Sudah lama saya dipinjami sebuah buku yang sangat inspiratif berjudul “Like Father Like Son”. Jangan salah kawan, buku ini bukan buku terbitan negara luar, ini asli dari ranah Tanh Air yang ditulis oleh Mohamad Zaka Al Farisi. Buku yang sarat akan hikmah seperti chiken soup versi islaminya .
Ada satu cerita dibagian awal yang membuat saya terkagum-kagum. Dan sekarang saya akan membagikannya kepada teman-teman..
Kisah berikut ini adalah penuturan dari Imam Abu Hanifah. Pada zaman itu, ada seorang ilmuan besar yang sangat terkenal. Sayangnya, ilmuan berkebangsaan Romawi ini seorang atheis dan menolak mentah-mentah keberadaan Tuhan.
Ketika itu, para ulama diam saja dan tidak berusaha untuk menyadarkan si ilmuwan. Tentu saja tidak semua ulama diam, masih ada yang peduli dengan keadaan tersebut. Hal ini bisa berbahaya jika membiarkan si ilmuwan memengaruhi akidah umat. Ulama yang dimaksud adalah guru Abu Hanifah yang bernama Hammad.
Pada suatu hari, orang-orang sudah berkumpul di sebuah masjid. Si ilmuwan naik ke mimbar dan menantang siapa saja yang mau berdebat dengannya. Ada maksud tersembunyi di balik tantangan itu. Sesungguhnya, dia bermaksud menjatuhkan para ulama dengan argumen-argumen yang rasional.
Si ilmuwan semakin congkak, apalagi setelah tantangannya tak bersambut. Dia menyangka semua ulama itu pengecut sehingga tidak ada seorang pun yang berani menyambut tantangannya. Hal ini semakin diperkuat dengan suasana di dalam masjid yang tiba-tiba hening. Beberapa orang saling pandang, ada pula yang mengarahkan pandangan ke deretan paling depan tempat beberapa ulama duduk.
Dari sekian banyak hadirin, ada seorang pemuda yang merasa sebal melihat kecongkakan si ilmuwan. Namun, dia berusaha menahan diri, barangkali ada seorang ulama senior yang berani tampil menghadapi tantangan itu.
Sang Pemuda menunggu lama. Setelah yakin tak ada yang mau maju, barulah dia berdiri dan melangkah menuju mimbar.
“Saya Abu Hanifah, siap berdebat dengan Anda,” kata sang pemuda sambil memperkenalkan diri. Mata Abu Hanifah berusaha untuk menguasai suasana, namun dia tetap merendahkan diri karena usianya yang masih muda.

--*--

Tugas yang Diberikan A: Tuliskan kembali tanpa perubahan bagian teks bacaan yang dibuka dengan kata-kata "Dari sekian banyak" dan ditutup dengan "yang masih muda.".
Tugas yang Diberikan B: Alihkan kalimat dari teks bacaan ini ke dalam bahasa Inggris: "Pada suatu hari, orang-orang sudah berkumpul di sebuah masjid."
Data yang menyusul sama sekali tidak berperan di sini.

Data yang Tersedia:
--*--

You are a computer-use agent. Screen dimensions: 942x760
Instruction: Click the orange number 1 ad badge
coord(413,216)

--*--

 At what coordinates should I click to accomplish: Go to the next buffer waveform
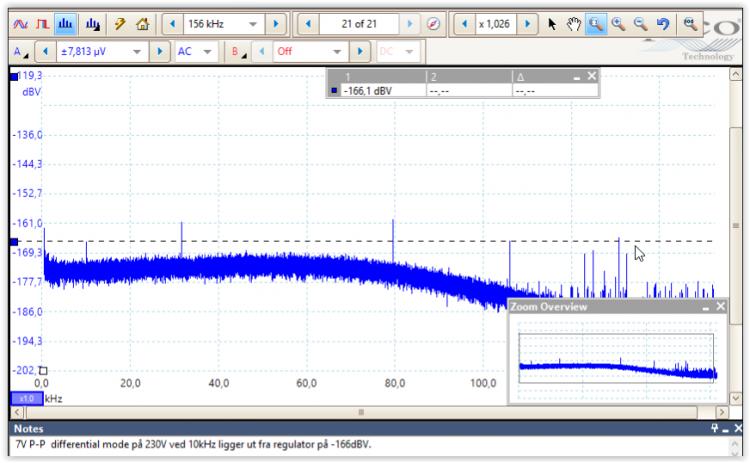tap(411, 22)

--*--

Jawaban yang Benar A:
Dari sekian banyak hadirin, ada seorang pemuda yang merasa sebal melihat kecongkakan si ilmuwan. Namun, dia berusaha menahan diri, barangkali ada seorang ulama senior yang berani tampil menghadapi tantangan itu.
Sang Pemuda menunggu lama. Setelah yakin tak ada yang mau maju, barulah dia berdiri dan melangkah menuju mimbar.
“Saya Abu Hanifah, siap berdebat dengan Anda,” kata sang pemuda sambil memperkenalkan diri. Mata Abu Hanifah berusaha untuk menguasai suasana, namun dia tetap merendahkan diri karena usianya yang masih muda.

Jawaban yang Benar B: One day, people had gathered in a mosque.